The Presidents Address
Friday, July 3, 2009 at 10:55 Lord Hoffman – informative and instructive as always!

The June 2009 meeting of TIPLO was a time for contemplation and reflection as the Honorary President Lord Hoffman delivered an address to coincide with his retirement from the House of Lords. It was no surprise therefore that so many attendees packed into Gray’s Inn to hear the words of a man who has contributed so much to the field of Intellectual Property.

Lord Hoffman’s address began by recounting the early days of his legal career. One of his first encounters with IP was whilst acting for the claimant in an interlocutory motion to stop the filming of an Oscar Wilde production. The motion was ultimately unsuccessful but it sparked an interest in IP which was to continue over the next 40 years. He described with some regret that even whilst sitting as a Judge he did not have as much time as he would have liked to contemplate the wider policy issues of the subject - this is something with which busy practitioners can often identify!
There were however certain cases which could focus one’s mind.
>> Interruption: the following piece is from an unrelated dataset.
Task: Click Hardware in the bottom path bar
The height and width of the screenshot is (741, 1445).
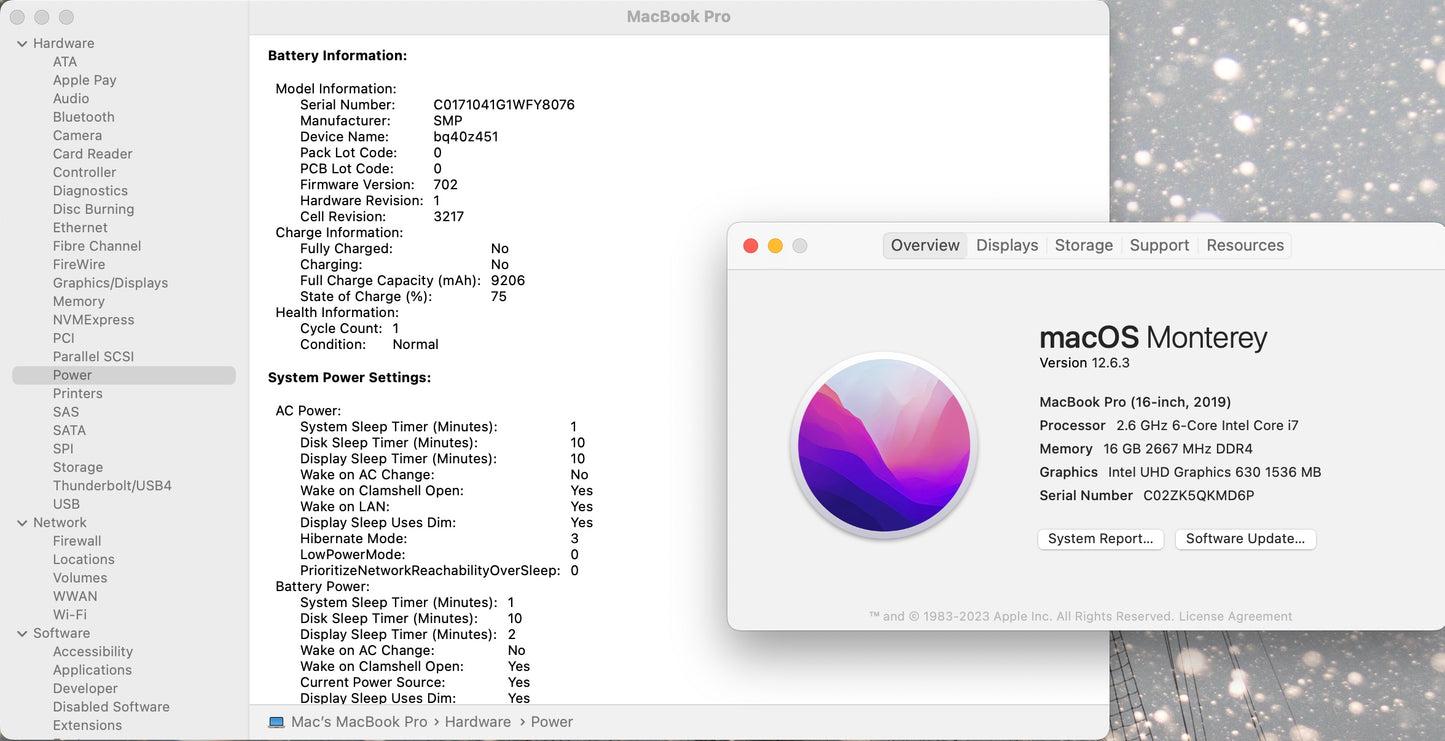Action: pos(477,722)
As an example of this Lord Hoffman cited the cases of Biogen and Lunbeck and how deliberating on the extent to which patent claims should relate to the inventive concept made one consider what the patent system is all about and the extent of the monopoly it should offer the patentee.
In Biogen, as readers will know Sir Kenneth Murray discovered a way to make artificial molecules of DNA to induce production of hepatitis B antigens as a tool to investigate vaccines and assist in the diagnosis of the disease. The House of Lords (in Lord Hoffman’s leading judgement) held that the process claim was too broad and the patentee should not be entitled to a monopoly in the whole field of producing such DNA molecules as this would stifle further research and healthy competition. In other words, one should not eat what one does not kill.
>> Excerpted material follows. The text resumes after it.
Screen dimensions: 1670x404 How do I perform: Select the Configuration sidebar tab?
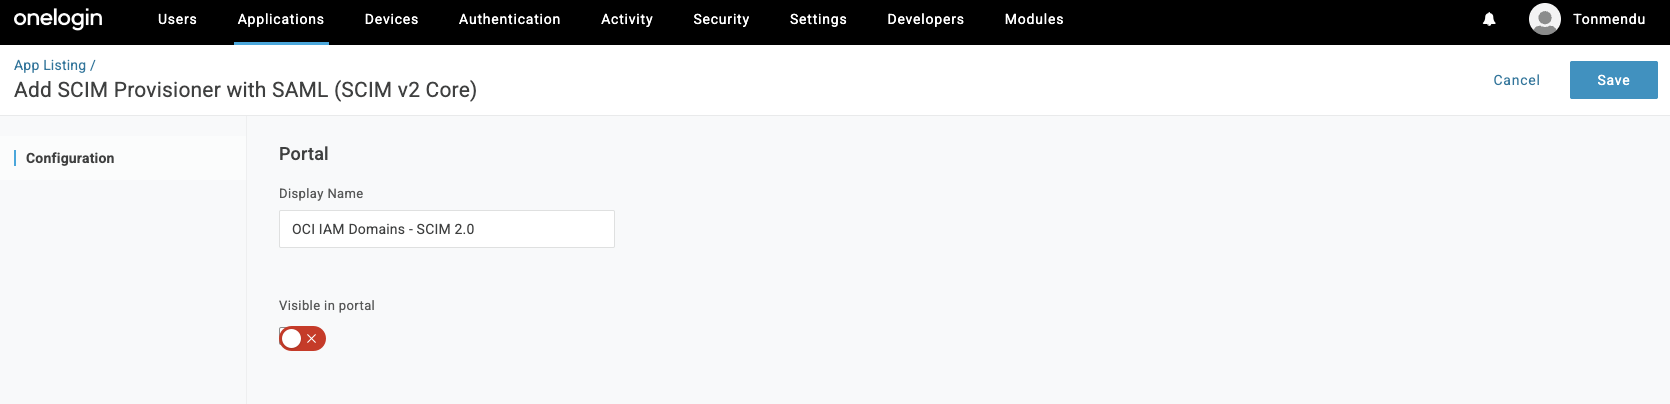70,158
His Lordship then made a comparison with the case of Lundbeck. At first instance, Kitchin J following the Biogen principle, held that the patent (a pure product patent for the (+) enantiomer of the anti depressant drug citalopram) was invalid as, having regard to the technical contribution, it would be disproportionate to allow Lunbeck a monopoly on all the methods of producing the (+) enantiomer. However, the Court of Appeal (on which Lord Hoffman unusually sat) and the House of Lords took a different view and distinguished the Biogen principle on the grounds that Lundbeck’s patent was for a product rather than a process. Provided that the patent disclosure is enabling (and is new and not obvious), the issue of whether the scope of the product claims are commensurate to the technical contribution or inventive concept may not be of such great significance.
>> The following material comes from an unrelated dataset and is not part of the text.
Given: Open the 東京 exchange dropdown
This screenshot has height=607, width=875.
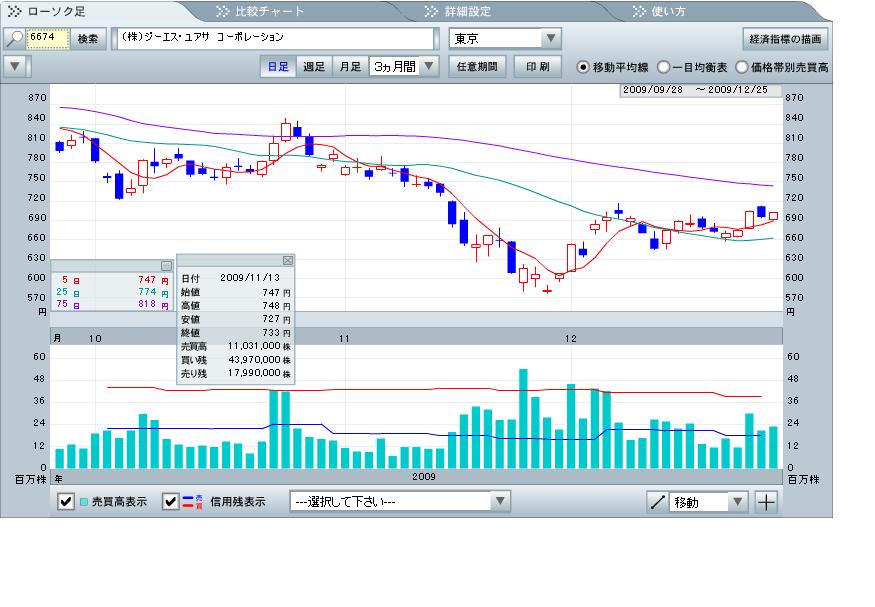Looking at the screenshot, I should (x=505, y=39).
It therefore seemed that there was something special about product claims. In a product claim the primary concern is what has been invented, whereas in a process claim it is the manner in which the invention has been achieved. Thus, on the Lundbeck principle, the potential scope of a product patent’s monopoly is much wider than would be afforded to a process claim.
Lord Hoffman also drew some interesting contrasts between the Lundbeck cases in the UK and Dutch courts. Whereas the House of Lords held the patent was valid, the Hague District Court held that the equivalent patent was invalid for lack of inventive step. So, two different systems and each provides different answers.
In concluding his address His Lordship left the audience with some thought provoking questions regarding the scope of protection which the IP system should offer: should the patent system offer protection to products which have no more than a placebo effect on the patient? Is it enough that people are willing to buy the product? Similar principles can be applied to the fields of copyright and trade marks. Should one be entitled to trade mark protection simply because the mark is not misleading? His Lordship conceded that there was no way to establish definitively whether a narrower or a broader approach was better.
There then followed a question and answer session which picked up on various threads of Lord Hoffman’s address. In particular there was a lively discussion on the use of documents in UK patent litigation and how that compared to other European countries such as Germany and the Netherlands. The view was expressed that, in the UK at least, most judges would have an instinctive feel of what the prospects of success in a case are likely to be and that disclosure will not make a difference. This led on to the issue of whether the amount of money spent on patent litigation was justifiable and whether it increased a party’s prospects of success. It was put forward that in certain narrow cases it might have a positive effect but as a whole the benefit was questionable.

The evening was chaired by Lord Scott who entertained the audience with a mix of good humour and considered contributions. As ever, Lord Hoffman was informative and instructive. TIPLO is very grateful to him and Lord Scott for a thoroughly enjoyable evening.